### Текст документа:
----------

Кино и поэзия многое заимствовали друг у друга


Александр СКИДАН – поэт, прозаик, эссеист и переводчик. Лауреат престижной Премии Андрея Белого. «Рациональность тонкого аналитика и беспристрастного критика сочетается с изысканным поэтическим чутьём», – так в свое время охарактеризовал его Михаил Ямпольский. Однако, помимо литературной деятельности, Скидан известен и как большой поклонник кино и кинокритик. Именно о кинематографе с Александром Скиданом и решил пообщаться Алексей ТЮТЬКИН.

Алексей Тютькин: Какое место занимает кино в вашем «жизненном мире»?

Александр Скидан: Есть кино для отдохновения, с него проще начать разговор. Поскольку мне много приходится работать с текстами, своими и чужими, то подчас просто хочется переключиться, занять мозг чем-то другим. Это может быть и футбол, но предпочитаю триллеры, в том числе политические, правда, хороший политический триллер надо еще поискать. Из последних я бы назвал Romanzo di una strage («Роман о бойне»), впрочем, это больше, чем политический триллер – он снят нетривиально и выламывается из жанровых рамок. Очень мощный фильм о подноготной террора.

И есть другое кино, кино-событие, которое не отпускает, к которому постоянно возвращаешься – как к книгам. Кино, которое продолжает крутиться в подкорке и даже, подобно снам, перехлестывать в реальность, как бы проделывать в ней дыры. В юности главными режиссерами для меня были Тарковский и Антониони. Немного странная пара, но так случилось, во многом просто благодаря стечению обстоятельств. Я смотрел и пересматривал их фильмы при любой возможности – тогда, в 80-е, в Ленинграде был кинотеатр «Спартак», располагавшийся в здании бывшей кирхи, единственный в городе кинотеатр Госфильмофонда, где показывали всю мировую классику. Думаю, Тарковский и Антониони как-то повлияли на мою «философию» искусства.

----------

[Сохранённые записи данных]

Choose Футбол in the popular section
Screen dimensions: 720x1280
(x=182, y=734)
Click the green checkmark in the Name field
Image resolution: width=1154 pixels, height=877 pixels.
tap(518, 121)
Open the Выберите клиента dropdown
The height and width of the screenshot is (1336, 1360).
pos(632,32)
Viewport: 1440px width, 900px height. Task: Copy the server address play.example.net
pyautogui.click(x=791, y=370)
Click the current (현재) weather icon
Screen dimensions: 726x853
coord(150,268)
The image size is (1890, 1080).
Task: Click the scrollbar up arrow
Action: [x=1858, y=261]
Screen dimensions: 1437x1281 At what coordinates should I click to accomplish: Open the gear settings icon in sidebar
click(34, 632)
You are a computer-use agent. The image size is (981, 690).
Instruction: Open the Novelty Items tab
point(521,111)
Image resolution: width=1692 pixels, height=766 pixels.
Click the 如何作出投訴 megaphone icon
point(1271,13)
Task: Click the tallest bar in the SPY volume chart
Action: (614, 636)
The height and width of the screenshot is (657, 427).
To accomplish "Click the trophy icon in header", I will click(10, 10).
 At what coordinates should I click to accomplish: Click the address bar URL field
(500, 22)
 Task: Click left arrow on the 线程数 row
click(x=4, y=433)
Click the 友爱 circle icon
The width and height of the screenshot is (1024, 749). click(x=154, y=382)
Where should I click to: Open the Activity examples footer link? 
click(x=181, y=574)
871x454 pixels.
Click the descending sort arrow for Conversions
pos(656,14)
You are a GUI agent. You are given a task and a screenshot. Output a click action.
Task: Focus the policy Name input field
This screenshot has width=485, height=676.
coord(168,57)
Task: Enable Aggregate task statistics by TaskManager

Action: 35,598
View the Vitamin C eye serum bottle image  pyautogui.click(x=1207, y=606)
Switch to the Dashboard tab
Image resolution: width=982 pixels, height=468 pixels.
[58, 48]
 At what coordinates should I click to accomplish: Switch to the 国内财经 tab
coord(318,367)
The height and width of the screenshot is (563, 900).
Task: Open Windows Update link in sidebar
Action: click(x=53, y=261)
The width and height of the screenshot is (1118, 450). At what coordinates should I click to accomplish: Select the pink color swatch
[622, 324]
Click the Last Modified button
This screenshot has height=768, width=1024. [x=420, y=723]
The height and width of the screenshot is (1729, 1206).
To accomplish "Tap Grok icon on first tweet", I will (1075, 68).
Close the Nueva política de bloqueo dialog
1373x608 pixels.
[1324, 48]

----------

### Что нужно сделать:
Пожалуйста, продолжите интервью о кино, начав сразу после его последней фразы.

### Ответ на задание:
Алексей Тютькин: Я хотел бы остановиться на фильме Марко Туллио Джордана и отметить вашу мысль о «подноготной террора». Фильм весьма сильный, и мне думается, что он, через показ механики террора, добирается до вещей глубинных – так сказать, от видимых взрывов до невидимой сущности власти. Но существует и пессимистический взгляд, опирающийся на природу кино, как призрачного искусства, исчезающего после того, как включают свет в зале. Может ли кинематограф донести зрителю тайны власти, желания, жизни и смерти?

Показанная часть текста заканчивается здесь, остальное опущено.